POWERS: Yes. I mean, and this, it's really—it is a tragedy on so many levels, but it is particularly sad to watch these people who believe him. 

[...]

And, you know, it was interesting listening to that man who said, "The good Lord is going to protect me, and I have to go on with my life." 

I've heard some version of this from various Trump supporters. And yet, when the caravan is coming, allegedly, the good Lord is not going to protect them. When antifa is coming, the good Lord is not going to protect them, right? None of it makes sense.

Trump does seem to be  spreading the notion that the pandemic is pretty much over. 

In our view, it is sad, or something like it, to watch the various people who believe Trump's various  claims. That said, none of Acosta's three respondents stated that particular point as a part of their answer.

Powers then described a logical contradiction for which she could cite no specific example. But she was certainly right on one score:

The things we humans say and believe quite frequently don't make sense. Indeed, that has been true for a very long time within the American discourse.  

Vast amounts of our modern discourse have been driven by false or mistaken belief. Examples:

Was Barack Obama born in Kenya? It seems rather clear that he wasn't, but millions of people seemed to believe that he actually was. With Greta Van Susteren serving as his caddy,  Donald J. Trump pimped that notion on Fox for years.

Is the theory of  climate change really a hoax? Is it a hoax invented by the Chinese? We'd score those as  mistaken beliefs. But Trump and others have pushed such claims, and many people believe them. 

Indeed, the second of Acosta's three respondents said he believes that Covid-19 is itself a hoax! He seems to be taking his beliefs from the lunatic QAnon crowd.

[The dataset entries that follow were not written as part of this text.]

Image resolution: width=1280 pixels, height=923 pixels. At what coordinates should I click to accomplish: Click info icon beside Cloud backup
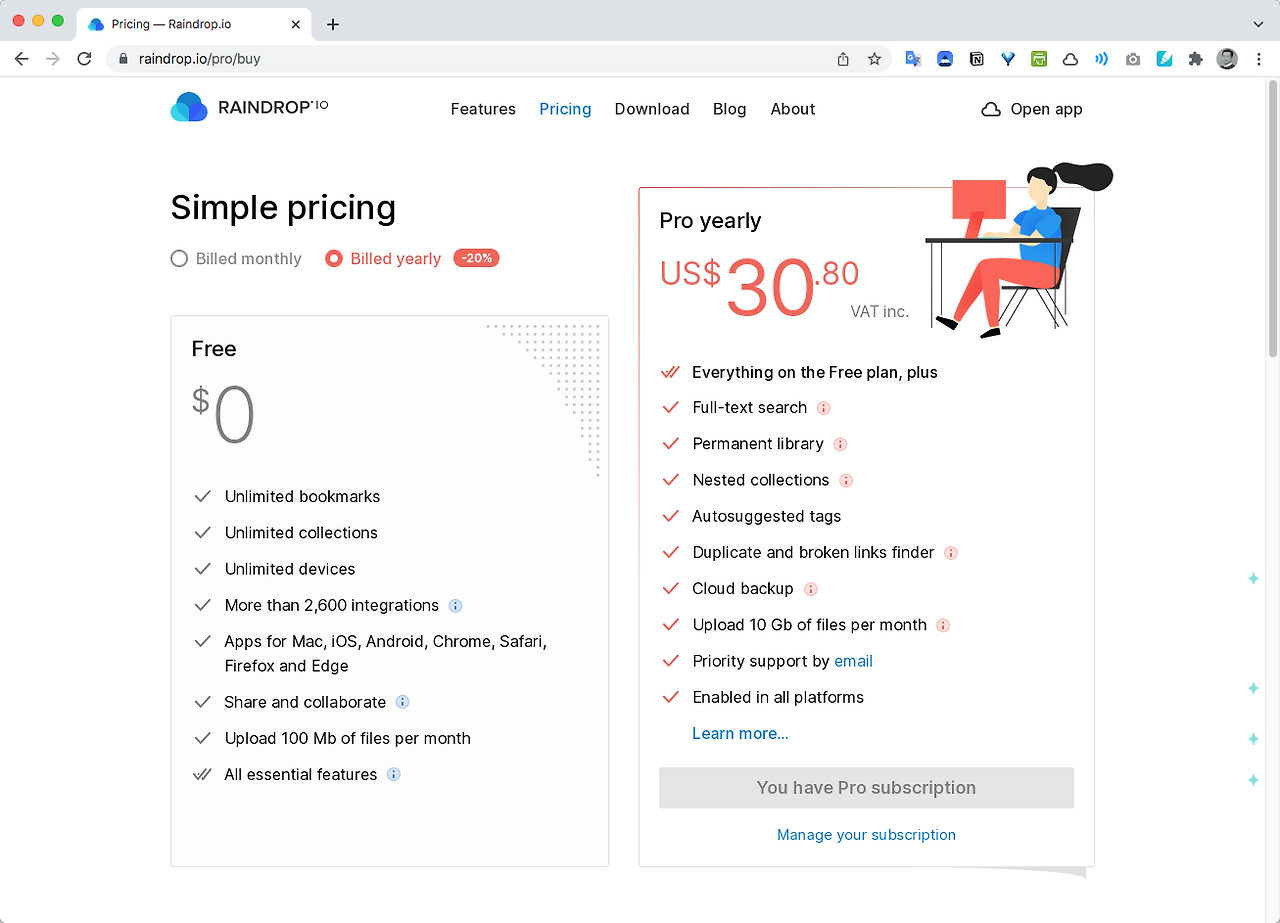coord(811,589)
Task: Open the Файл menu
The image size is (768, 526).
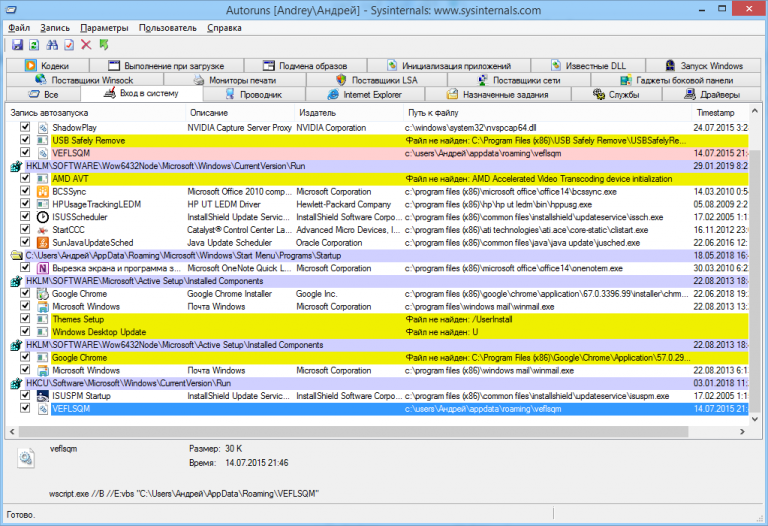Action: pyautogui.click(x=19, y=27)
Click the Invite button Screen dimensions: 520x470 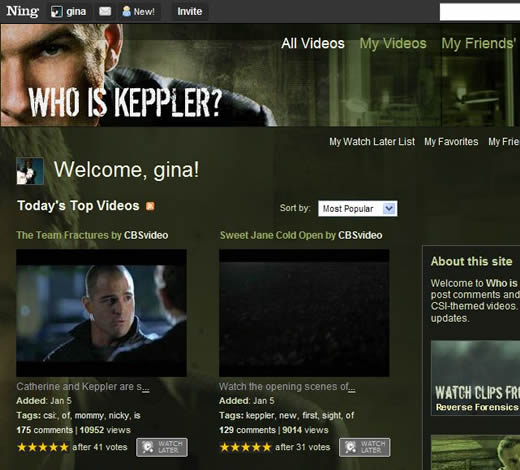point(189,12)
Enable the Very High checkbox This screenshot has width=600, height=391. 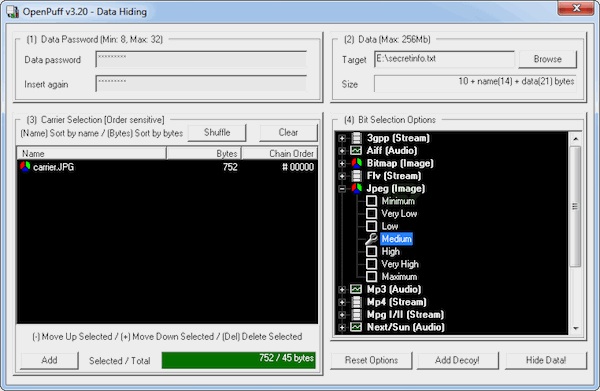pos(371,264)
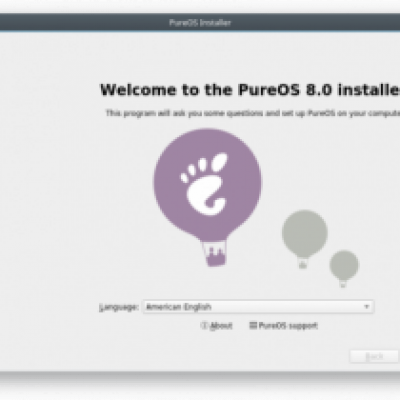
Task: Click the grayed-out Back button
Action: 374,357
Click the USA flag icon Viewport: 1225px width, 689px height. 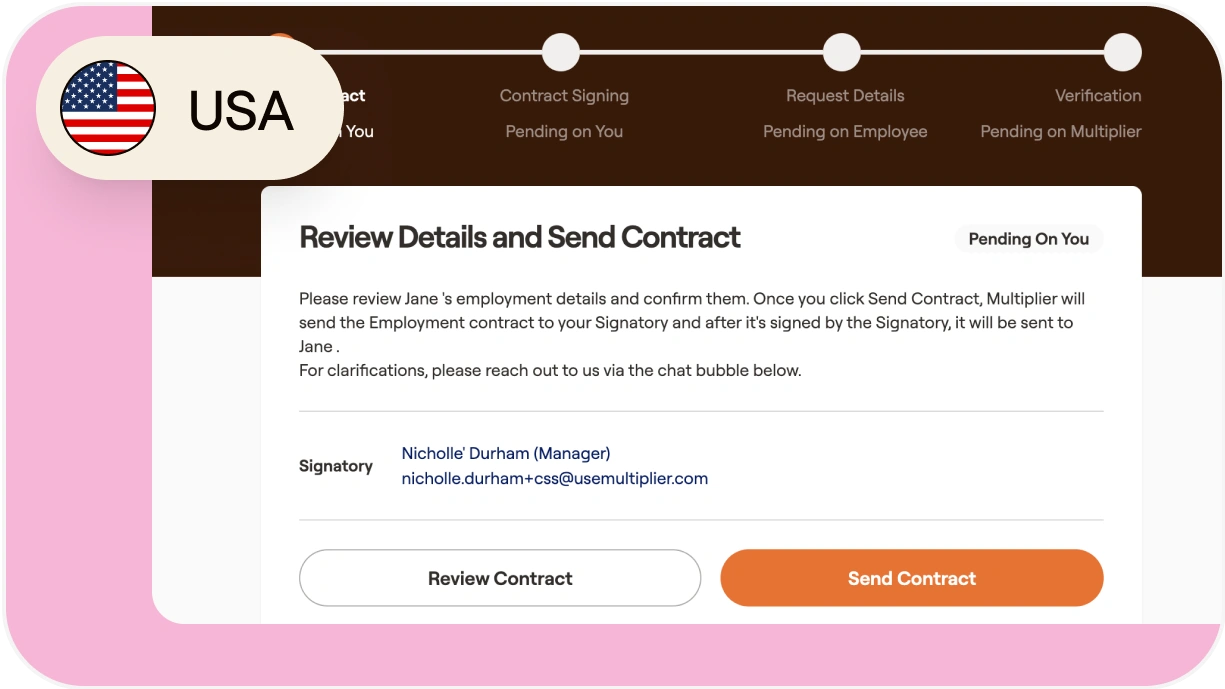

In the politics of the past three or four decades, many false and mistaken beliefs have come from sources on the right. But other false and mistaken beliefs have come from the mainstream press:

Did Al Gore said he invented the Internet? Do we "now know" that Gennifer Flowers was telling the truth all along?

These claims were pushed by upper-end stars at the New York Times and the Washington Post. Many people believed those claims. We'd score them as false beliefs. 

(As first lady, did Hillary Clinton engage in seances? That came from top journalists too!)

Our world is clogged with mistaken belief which arrives from the right. That said, our own self-impressed liberal/progressive tribe is rich with false belief too.

Anthropologists have explained all this, though they've only done so in the future. They've said that we humans are really "the tribal animal." We're the animal which invents and repeats pleasing tribal tales.

These experts say that our own liberal tribe is currently sunk in false, mistaken and extremely shaky belief. They say that people in the other tribe can sometimes  see this about our tribe, but that we ourselves pretty much can't.

They say that we (self-described) humans are wired that way. It's the way things have always been.

What happens when we humans try to create true belief? Tomorrow, we'll look in on two New York Times stars as they try to handle some data. On Friday, we'll take you to the origin point of the modern liberal framework:

It all began with a flat misstatement in the New York Times. On line, to this very day, the misstatement stands uncorrected!

Future Anthropologists Huddled in Caves, a collection of highly credentialed scholars, report to us from the future through the mysterious nocturnal submissions the haters refer to as dreams. These despondent experts moan about our own tribe's current conduct.

On Friday, we'll start sharing their claims. It all began in the Times, they insist, as weeping is heard in their caves.